Alfred Best dips his brush in a jar of paint and applies a liberal amount of bubble-gum pink to his canvas.
“It matches my blue eyes,” the 93-year-old quips as he sweeps the cheerful hue across his latest masterpiece, “that’s the main thing.”
Alfred and a half dozen other residents of St. Vincent’s: Brock Fahrni are seated around a large table in the Artworks studio concentrating on their creative projects, sipping from mugs of hot cocoa, and nibbling on shortbread. Judy Garland croons softly over the speakers and the propped-open studio door lets in some fresh air on an unseasonably mild winter’s day.
Next to Alfred, Bill Johnson flips through the glossy pages of a reference book in search of the perfect image of a horse in motion. A prolific and generous artist, Bill tends to gift most of his work to staff and friends. Today, he wants to get started on a wall hanging that will decorate his room.
“This might be too ambitious,” he says, pausing on a picture of a chestnut horse in full gallop. Artworks facilitators Paddi McGrath (BFA) and Zana Becker (Adv dipl. Art Therapy, M.A. Educ, INTD dipl.) assure Bill he can do it and explain how they’ll help him map out the image on his canvas.
Started by the Department of Veteran Affairs in 1946, Artworks was instituted as a quality-of-life program to help veterans recuperate once they had returned home. The program was situated in Shaughnessy Hospital for many years before moving in 1983 to Brock Fahrni, which is home to 148 residents, many of them armed forces veterans.
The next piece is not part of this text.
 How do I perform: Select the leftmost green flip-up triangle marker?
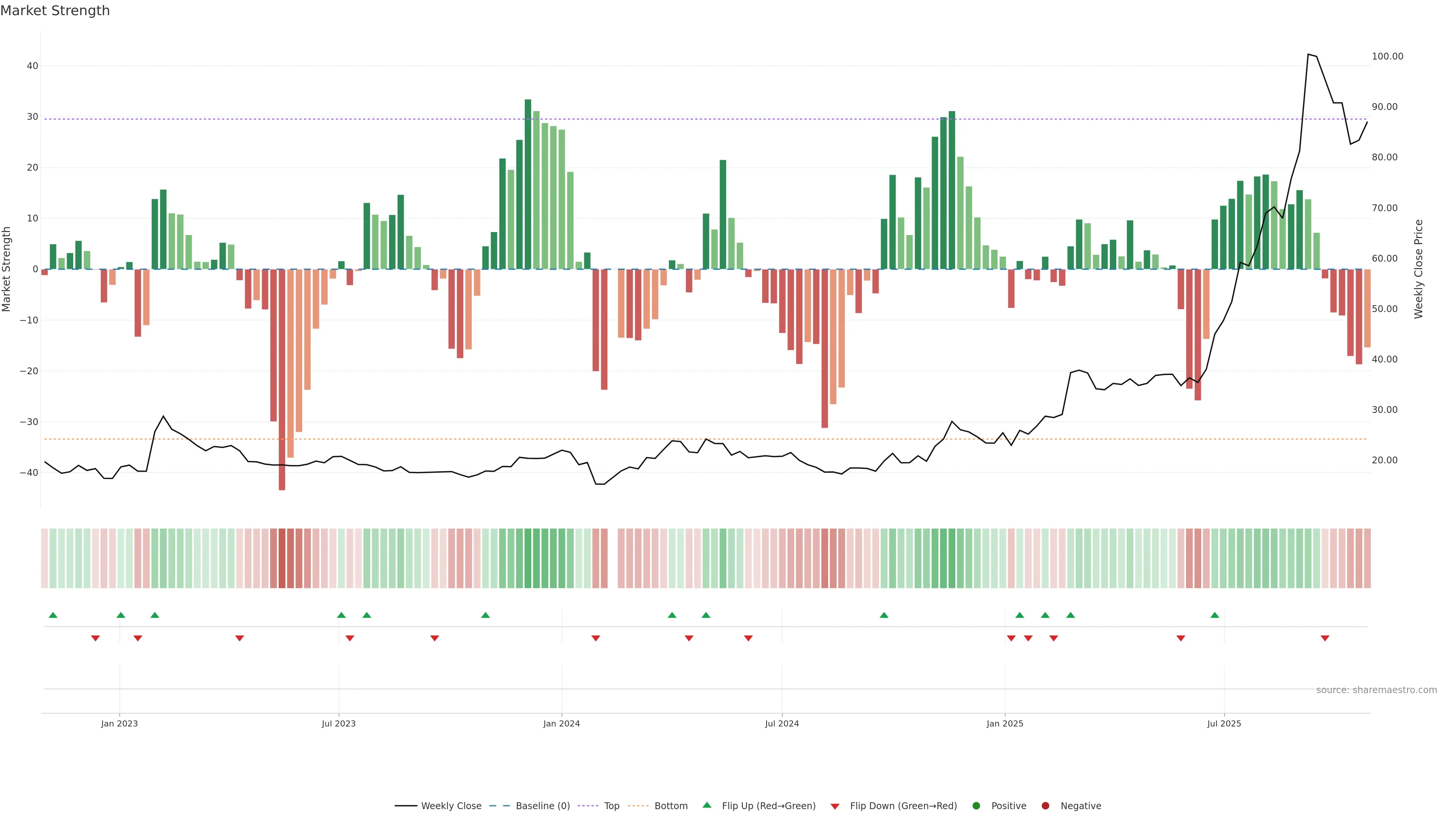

While the vets at Brock Fahrni have long since returned home, the non-profit program is just as impactful now as it was 73 years ago. From improved mental health to a better sense of wellbeing, the benefits of art for seniors are many. A recent Canadian study published in Current Directions in Psychological Science found that drawing has a “surprisingly powerful influence” on memory.
“There’s something very special about being creative and being able to express oneself using one’s imagination. It gives you a feeling unlike anything else,” Paddi says. “It’s meditative; it makes you forget pain, trauma and stress by focusing on positive life experiences.”
The goal of Artworks is to enhance residents’ quality of life by improving cognitive functions. Art as therapy can help achieve this. The act of creating art in a safe place with professionally trained facilitators allows residents to express their thoughts and emotions through the materials – words alone cannot achieve this.
Then there’s the social aspect. The studio has a calm atmosphere where participants feel like they’re part of a community. “They can talk if they want to, but they don’t necessarily have to,” Paddi says.
Residents can drop in five days a week. One morning per week, the instructors wheel a cart of supplies around the long-term care home for those who are on bed rest or not comfortable leaving their floors. David Dunnison’s wall is covered with watercolours of horses, wildlife, landscapes, and portraits of his friends and family – all of which he completed while propped up in bed. Still relatively new to painting, David has made great strides since he first picked up a brush.
“I always would have liked to learn how to paint, but I don’t have much confidence,” he says, “The teachers give me confidence and so maybe someday I’ll go on to acrylics.”
Back in the studio, Paddi and Zana circulate the room offering support, encouragement and hot cocoa refills. “Our emphasis is the process and the satisfaction of doing the job,” Paddi explains. “If somebody wants to be completely free and just paint the wildest, craziest thing, we would be all for it.”
Resident Lillian Nakashima is all smiles as she joins the group later in the afternoon and settles in with her very first acrylic painting. She’s always enjoyed art – drawing and watercolours in particular – and has been a regular in the Artworks studio since she moved to Brock Fahrni several years ago.
“It keeps me busy and I enjoy coming here,” Lillian says. “Everybody’s so helpful.”